(Stored records)
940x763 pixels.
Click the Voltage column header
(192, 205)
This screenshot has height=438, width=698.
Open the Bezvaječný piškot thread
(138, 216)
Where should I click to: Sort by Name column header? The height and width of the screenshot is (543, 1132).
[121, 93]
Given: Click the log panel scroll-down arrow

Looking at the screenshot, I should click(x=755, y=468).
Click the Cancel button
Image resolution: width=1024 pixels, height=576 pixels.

YOUR ASSIGNMENT: Reproduce the data in its entirety. Keep every character unchanged.

RESPONSE TO THE EXERCISE:
940x763 pixels.
Click the Voltage column header
(192, 205)
This screenshot has height=438, width=698.
Open the Bezvaječný piškot thread
(138, 216)
Where should I click to: Sort by Name column header? The height and width of the screenshot is (543, 1132).
[121, 93]
Given: Click the log panel scroll-down arrow

Looking at the screenshot, I should click(x=755, y=468).
Click the Cancel button
Image resolution: width=1024 pixels, height=576 pixels.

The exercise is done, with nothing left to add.